• What you will do: Write out the material below exactly, with no line missing.

==== Exercise data

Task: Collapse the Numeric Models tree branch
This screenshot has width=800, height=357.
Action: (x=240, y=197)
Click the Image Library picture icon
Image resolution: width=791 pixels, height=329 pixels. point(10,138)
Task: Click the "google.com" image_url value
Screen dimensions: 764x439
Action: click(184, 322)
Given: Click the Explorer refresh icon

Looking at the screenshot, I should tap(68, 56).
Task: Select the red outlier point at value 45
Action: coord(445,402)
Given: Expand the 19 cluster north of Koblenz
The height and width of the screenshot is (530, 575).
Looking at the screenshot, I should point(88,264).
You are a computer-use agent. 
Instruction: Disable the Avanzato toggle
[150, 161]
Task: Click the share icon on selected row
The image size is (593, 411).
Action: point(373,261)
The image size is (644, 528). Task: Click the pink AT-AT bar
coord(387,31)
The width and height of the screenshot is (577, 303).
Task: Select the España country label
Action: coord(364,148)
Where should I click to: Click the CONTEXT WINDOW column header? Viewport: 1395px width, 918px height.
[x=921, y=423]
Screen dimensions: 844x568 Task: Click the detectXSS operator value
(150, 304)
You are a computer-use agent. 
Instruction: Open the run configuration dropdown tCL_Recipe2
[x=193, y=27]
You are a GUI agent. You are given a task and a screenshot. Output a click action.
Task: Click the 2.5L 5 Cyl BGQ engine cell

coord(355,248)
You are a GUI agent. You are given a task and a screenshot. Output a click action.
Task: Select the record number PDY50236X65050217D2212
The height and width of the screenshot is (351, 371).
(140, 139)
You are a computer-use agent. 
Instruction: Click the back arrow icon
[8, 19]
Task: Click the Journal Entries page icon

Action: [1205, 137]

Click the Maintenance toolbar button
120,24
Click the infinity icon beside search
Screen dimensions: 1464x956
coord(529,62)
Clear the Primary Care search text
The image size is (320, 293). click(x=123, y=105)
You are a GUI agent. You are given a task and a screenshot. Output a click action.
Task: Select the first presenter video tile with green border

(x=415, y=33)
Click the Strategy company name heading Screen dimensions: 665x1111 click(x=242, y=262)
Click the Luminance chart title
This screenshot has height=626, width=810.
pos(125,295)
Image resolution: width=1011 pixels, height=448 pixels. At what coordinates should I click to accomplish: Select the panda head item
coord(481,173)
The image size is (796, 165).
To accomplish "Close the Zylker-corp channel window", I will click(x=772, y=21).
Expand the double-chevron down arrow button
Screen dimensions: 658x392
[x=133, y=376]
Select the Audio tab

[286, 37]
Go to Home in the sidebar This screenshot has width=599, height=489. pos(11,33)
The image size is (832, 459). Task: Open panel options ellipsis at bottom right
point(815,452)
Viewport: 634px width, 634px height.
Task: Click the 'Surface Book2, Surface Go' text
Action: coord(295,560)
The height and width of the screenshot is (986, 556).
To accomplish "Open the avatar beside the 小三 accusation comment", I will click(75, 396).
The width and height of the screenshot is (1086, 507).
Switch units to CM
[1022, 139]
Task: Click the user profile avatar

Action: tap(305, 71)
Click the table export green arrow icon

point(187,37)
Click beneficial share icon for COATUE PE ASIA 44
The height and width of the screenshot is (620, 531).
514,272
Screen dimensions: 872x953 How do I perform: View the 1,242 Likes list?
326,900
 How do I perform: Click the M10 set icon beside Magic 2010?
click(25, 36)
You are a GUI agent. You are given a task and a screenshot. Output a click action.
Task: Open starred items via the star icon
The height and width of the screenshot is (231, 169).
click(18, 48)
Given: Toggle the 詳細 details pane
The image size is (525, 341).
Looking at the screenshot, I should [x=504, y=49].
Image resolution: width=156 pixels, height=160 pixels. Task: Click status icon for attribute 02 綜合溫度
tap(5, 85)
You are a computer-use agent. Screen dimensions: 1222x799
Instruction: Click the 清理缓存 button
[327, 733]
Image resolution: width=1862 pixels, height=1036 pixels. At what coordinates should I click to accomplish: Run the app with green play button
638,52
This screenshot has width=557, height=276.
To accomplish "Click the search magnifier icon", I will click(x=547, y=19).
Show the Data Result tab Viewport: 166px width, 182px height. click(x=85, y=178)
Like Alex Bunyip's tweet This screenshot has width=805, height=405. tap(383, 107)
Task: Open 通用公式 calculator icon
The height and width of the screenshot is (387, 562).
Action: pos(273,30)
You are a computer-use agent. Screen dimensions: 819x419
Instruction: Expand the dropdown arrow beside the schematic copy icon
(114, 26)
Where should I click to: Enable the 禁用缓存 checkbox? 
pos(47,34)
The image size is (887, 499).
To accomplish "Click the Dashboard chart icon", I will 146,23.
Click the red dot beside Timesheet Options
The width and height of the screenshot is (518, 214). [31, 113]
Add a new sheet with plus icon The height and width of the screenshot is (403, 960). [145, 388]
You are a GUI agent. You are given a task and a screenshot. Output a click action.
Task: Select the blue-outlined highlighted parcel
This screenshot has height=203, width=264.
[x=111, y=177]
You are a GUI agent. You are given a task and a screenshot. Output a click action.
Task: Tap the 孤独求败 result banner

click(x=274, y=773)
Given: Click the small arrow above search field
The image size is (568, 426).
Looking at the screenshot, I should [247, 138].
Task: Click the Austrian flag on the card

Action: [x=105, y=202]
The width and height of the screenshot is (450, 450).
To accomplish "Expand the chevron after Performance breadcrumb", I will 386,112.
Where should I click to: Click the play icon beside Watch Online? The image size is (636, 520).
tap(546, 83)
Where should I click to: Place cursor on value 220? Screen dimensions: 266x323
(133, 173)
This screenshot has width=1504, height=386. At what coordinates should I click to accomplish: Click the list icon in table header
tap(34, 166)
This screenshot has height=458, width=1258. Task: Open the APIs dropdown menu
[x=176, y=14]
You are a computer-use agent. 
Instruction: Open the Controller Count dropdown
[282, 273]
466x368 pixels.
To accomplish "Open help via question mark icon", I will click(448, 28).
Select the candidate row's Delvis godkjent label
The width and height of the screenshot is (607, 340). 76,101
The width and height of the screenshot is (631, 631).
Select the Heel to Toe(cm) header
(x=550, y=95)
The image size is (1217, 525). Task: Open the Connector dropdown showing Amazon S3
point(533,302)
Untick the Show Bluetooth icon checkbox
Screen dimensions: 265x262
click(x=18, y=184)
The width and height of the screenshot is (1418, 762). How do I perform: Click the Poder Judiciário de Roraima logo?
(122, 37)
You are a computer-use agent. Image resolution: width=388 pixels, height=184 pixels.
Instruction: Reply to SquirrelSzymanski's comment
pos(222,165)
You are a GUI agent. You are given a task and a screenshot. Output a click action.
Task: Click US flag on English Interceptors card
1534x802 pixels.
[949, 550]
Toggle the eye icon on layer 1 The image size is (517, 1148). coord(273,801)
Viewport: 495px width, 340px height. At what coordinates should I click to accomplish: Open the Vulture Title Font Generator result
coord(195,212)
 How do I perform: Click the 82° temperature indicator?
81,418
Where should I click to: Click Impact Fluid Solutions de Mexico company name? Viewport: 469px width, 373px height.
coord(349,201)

========

• Answer:
Task: Collapse the Numeric Models tree branch
This screenshot has width=800, height=357.
Action: (x=240, y=197)
Click the Image Library picture icon
Image resolution: width=791 pixels, height=329 pixels. point(10,138)
Task: Click the "google.com" image_url value
Screen dimensions: 764x439
Action: click(184, 322)
Given: Click the Explorer refresh icon

Looking at the screenshot, I should tap(68, 56).
Task: Select the red outlier point at value 45
Action: coord(445,402)
Given: Expand the 19 cluster north of Koblenz
The height and width of the screenshot is (530, 575).
Looking at the screenshot, I should point(88,264).
You are a computer-use agent. 
Instruction: Disable the Avanzato toggle
[150, 161]
Task: Click the share icon on selected row
The image size is (593, 411).
Action: point(373,261)
The image size is (644, 528). Task: Click the pink AT-AT bar
coord(387,31)
The width and height of the screenshot is (577, 303).
Task: Select the España country label
Action: coord(364,148)
Where should I click to: Click the CONTEXT WINDOW column header? Viewport: 1395px width, 918px height.
[x=921, y=423]
Screen dimensions: 844x568 Task: Click the detectXSS operator value
(150, 304)
You are a computer-use agent. 
Instruction: Open the run configuration dropdown tCL_Recipe2
[x=193, y=27]
You are a GUI agent. You are given a task and a screenshot. Output a click action.
Task: Click the 2.5L 5 Cyl BGQ engine cell

coord(355,248)
You are a GUI agent. You are given a task and a screenshot. Output a click action.
Task: Select the record number PDY50236X65050217D2212
The height and width of the screenshot is (351, 371).
(140, 139)
You are a computer-use agent. 
Instruction: Click the back arrow icon
[8, 19]
Task: Click the Journal Entries page icon

Action: [1205, 137]

Click the Maintenance toolbar button
120,24
Click the infinity icon beside search
Screen dimensions: 1464x956
coord(529,62)
Clear the Primary Care search text
The image size is (320, 293). click(x=123, y=105)
You are a GUI agent. You are given a task and a screenshot. Output a click action.
Task: Select the first presenter video tile with green border

(x=415, y=33)
Click the Strategy company name heading Screen dimensions: 665x1111 click(x=242, y=262)
Click the Luminance chart title
This screenshot has height=626, width=810.
pos(125,295)
Image resolution: width=1011 pixels, height=448 pixels. At what coordinates should I click to accomplish: Select the panda head item
coord(481,173)
The image size is (796, 165).
To accomplish "Close the Zylker-corp channel window", I will click(x=772, y=21).
Expand the double-chevron down arrow button
Screen dimensions: 658x392
[x=133, y=376]
Select the Audio tab

[286, 37]
Go to Home in the sidebar This screenshot has width=599, height=489. pos(11,33)
The image size is (832, 459). Task: Open panel options ellipsis at bottom right
point(815,452)
Viewport: 634px width, 634px height.
Task: Click the 'Surface Book2, Surface Go' text
Action: coord(295,560)
The height and width of the screenshot is (986, 556).
To accomplish "Open the avatar beside the 小三 accusation comment", I will click(75, 396).
The width and height of the screenshot is (1086, 507).
Switch units to CM
[1022, 139]
Task: Click the user profile avatar

Action: tap(305, 71)
Click the table export green arrow icon

point(187,37)
Click beneficial share icon for COATUE PE ASIA 44
The height and width of the screenshot is (620, 531).
514,272
Screen dimensions: 872x953 How do I perform: View the 1,242 Likes list?
326,900
 How do I perform: Click the M10 set icon beside Magic 2010?
click(25, 36)
You are a GUI agent. You are given a task and a screenshot. Output a click action.
Task: Open starred items via the star icon
The height and width of the screenshot is (231, 169).
click(18, 48)
Given: Toggle the 詳細 details pane
The image size is (525, 341).
Looking at the screenshot, I should [x=504, y=49].
Image resolution: width=156 pixels, height=160 pixels. Task: Click status icon for attribute 02 綜合溫度
tap(5, 85)
You are a computer-use agent. Screen dimensions: 1222x799
Instruction: Click the 清理缓存 button
[327, 733]
Image resolution: width=1862 pixels, height=1036 pixels. At what coordinates should I click to accomplish: Run the app with green play button
638,52
This screenshot has width=557, height=276.
To accomplish "Click the search magnifier icon", I will click(x=547, y=19).
Show the Data Result tab Viewport: 166px width, 182px height. click(x=85, y=178)
Like Alex Bunyip's tweet This screenshot has width=805, height=405. tap(383, 107)
Task: Open 通用公式 calculator icon
The height and width of the screenshot is (387, 562).
Action: pos(273,30)
You are a computer-use agent. Screen dimensions: 819x419
Instruction: Expand the dropdown arrow beside the schematic copy icon
(114, 26)
Where should I click to: Enable the 禁用缓存 checkbox? 
pos(47,34)
The image size is (887, 499).
To accomplish "Click the Dashboard chart icon", I will 146,23.
Click the red dot beside Timesheet Options
The width and height of the screenshot is (518, 214). [31, 113]
Add a new sheet with plus icon The height and width of the screenshot is (403, 960). [145, 388]
You are a GUI agent. You are given a task and a screenshot. Output a click action.
Task: Select the blue-outlined highlighted parcel
This screenshot has height=203, width=264.
[x=111, y=177]
You are a GUI agent. You are given a task and a screenshot. Output a click action.
Task: Tap the 孤独求败 result banner

click(x=274, y=773)
Given: Click the small arrow above search field
The image size is (568, 426).
Looking at the screenshot, I should [247, 138].
Task: Click the Austrian flag on the card

Action: [x=105, y=202]
The width and height of the screenshot is (450, 450).
To accomplish "Expand the chevron after Performance breadcrumb", I will 386,112.
Where should I click to: Click the play icon beside Watch Online? The image size is (636, 520).
tap(546, 83)
Where should I click to: Place cursor on value 220? Screen dimensions: 266x323
(133, 173)
This screenshot has width=1504, height=386. At what coordinates should I click to accomplish: Click the list icon in table header
tap(34, 166)
This screenshot has height=458, width=1258. Task: Open the APIs dropdown menu
[x=176, y=14]
You are a computer-use agent. 
Instruction: Open the Controller Count dropdown
[282, 273]
466x368 pixels.
To accomplish "Open help via question mark icon", I will click(448, 28).
Select the candidate row's Delvis godkjent label
The width and height of the screenshot is (607, 340). 76,101
The width and height of the screenshot is (631, 631).
Select the Heel to Toe(cm) header
(x=550, y=95)
The image size is (1217, 525). Task: Open the Connector dropdown showing Amazon S3
point(533,302)
Untick the Show Bluetooth icon checkbox
Screen dimensions: 265x262
click(x=18, y=184)
The width and height of the screenshot is (1418, 762). How do I perform: Click the Poder Judiciário de Roraima logo?
(122, 37)
You are a computer-use agent. Image resolution: width=388 pixels, height=184 pixels.
Instruction: Reply to SquirrelSzymanski's comment
pos(222,165)
You are a GUI agent. You are given a task and a screenshot. Output a click action.
Task: Click US flag on English Interceptors card
1534x802 pixels.
[949, 550]
Toggle the eye icon on layer 1 The image size is (517, 1148). coord(273,801)
Viewport: 495px width, 340px height. At what coordinates should I click to accomplish: Open the Vulture Title Font Generator result
coord(195,212)
 How do I perform: Click the 82° temperature indicator?
81,418
Where should I click to: Click Impact Fluid Solutions de Mexico company name? Viewport: 469px width, 373px height.
coord(349,201)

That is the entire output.